● EXERCISES TO COMPLETE
1. On whose open-source DataX does the TuGraph DataX page say TuGraph's writing support is built?
2. Carry on the TuGraph DataX instructions from the point where they end.

──────── SUPPLIED TEXT

TuGraph DataX Instructions|V3.3.3|OceanBase TuGraph| docs|Distributed Database

This document mainly introduces the installation, compilation and usage examples of TuGraph DataX

Introduction

On the basis of Ali's open source DataX, TuGraph implements the support of writing plug-ins and jsonline data format, and other data sources can write data into TuGraph through DataX. DataX introduces reference [https://github.com/alibaba/DataX] (https://github.com/alibaba/DataX) Supported features include:

Import TuGraph from various heterogeneous data sources such as MySQL, SQL Server,Oracle, PostgreSQL, HDFS, Hive, HBase, OTS, ODPS, Kafka and so on.
Import TuGraph to the corresponding target source (to be developed)

────────────────
──────── RECORD SET

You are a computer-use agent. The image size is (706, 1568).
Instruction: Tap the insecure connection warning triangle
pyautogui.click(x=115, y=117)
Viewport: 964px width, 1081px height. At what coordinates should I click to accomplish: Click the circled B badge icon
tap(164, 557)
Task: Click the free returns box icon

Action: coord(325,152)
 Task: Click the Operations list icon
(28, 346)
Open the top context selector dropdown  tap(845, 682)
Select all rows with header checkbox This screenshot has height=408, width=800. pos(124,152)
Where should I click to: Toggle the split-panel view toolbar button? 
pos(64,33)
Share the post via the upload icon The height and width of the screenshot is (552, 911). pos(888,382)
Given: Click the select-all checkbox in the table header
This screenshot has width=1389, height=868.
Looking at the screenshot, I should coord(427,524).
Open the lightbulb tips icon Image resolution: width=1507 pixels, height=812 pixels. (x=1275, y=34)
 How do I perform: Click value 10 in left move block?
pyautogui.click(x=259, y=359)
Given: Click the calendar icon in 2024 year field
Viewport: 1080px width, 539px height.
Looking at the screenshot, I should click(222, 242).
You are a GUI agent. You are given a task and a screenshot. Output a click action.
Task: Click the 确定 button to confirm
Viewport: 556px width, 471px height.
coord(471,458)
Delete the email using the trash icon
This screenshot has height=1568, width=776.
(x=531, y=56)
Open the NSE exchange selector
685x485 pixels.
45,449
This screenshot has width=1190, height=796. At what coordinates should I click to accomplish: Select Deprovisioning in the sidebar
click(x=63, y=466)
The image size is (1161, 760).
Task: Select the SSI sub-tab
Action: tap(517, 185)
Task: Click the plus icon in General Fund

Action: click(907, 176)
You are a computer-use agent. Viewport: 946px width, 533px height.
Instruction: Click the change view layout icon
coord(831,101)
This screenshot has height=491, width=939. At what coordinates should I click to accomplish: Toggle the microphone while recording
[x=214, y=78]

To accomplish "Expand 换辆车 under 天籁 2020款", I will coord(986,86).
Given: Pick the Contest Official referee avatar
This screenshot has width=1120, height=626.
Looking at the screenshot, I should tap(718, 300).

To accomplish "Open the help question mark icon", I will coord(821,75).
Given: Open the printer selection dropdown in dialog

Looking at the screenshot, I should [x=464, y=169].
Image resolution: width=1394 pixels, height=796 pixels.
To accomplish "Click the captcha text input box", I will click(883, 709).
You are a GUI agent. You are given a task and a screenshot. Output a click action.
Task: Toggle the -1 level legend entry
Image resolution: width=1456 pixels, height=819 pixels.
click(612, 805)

────────────────

● SET OF ANSWERS
1. Ali's open-source DataX.

2.
Compile and Install

git clone git@code.alipay.com:fma/DataX.git
mvn -U clean package assembly:assembly -Dmaven.test.skip=true

The compiled DataX file is in the target directory

Text data imported into TuGraph with DataX

Using the data from the lgraph_import section of the TuGraph manual as an example, we have three csv data files, as follows: actors.csv


nm015950,Stephen Chow
nm0628806,Man-Tat Ng
nm0156444,Cecilia Cheung
nm2514879,Yuqi Zhang

movies.csv


tt0188766,King of Comedy,1999,7.3
tt0286112,Shaolin Soccer,2001,7.3
tt4701660,The Mermaid,2016,6.3

roles.csv


nm015950,Tianchou Yin,tt0188766
nm015950,Steel Leg,tt0286112
nm0628806,,tt0188766
nm0628806,coach,tt0286112
nm0156444,PiaoPiao Liu,tt0188766
nm2514879,Ruolan Li,tt4701660

Then create three DataX job profiles: job_actors.json

{
  "job": {
    "setting": {
      "speed": {
        "channel": 1
      }
    },
    "content": [
      {
        "reader": {
          "name": "txtfilereader",
          "parameter": {
            "path": ["actors.csv"],
            "encoding": "UTF-8",
            "column": [
              {
                "index": 0,
                "type": "string"
              },
              {
                "index": 1,
                "type": "string"
              }
            ],
            "fieldDelimiter": ","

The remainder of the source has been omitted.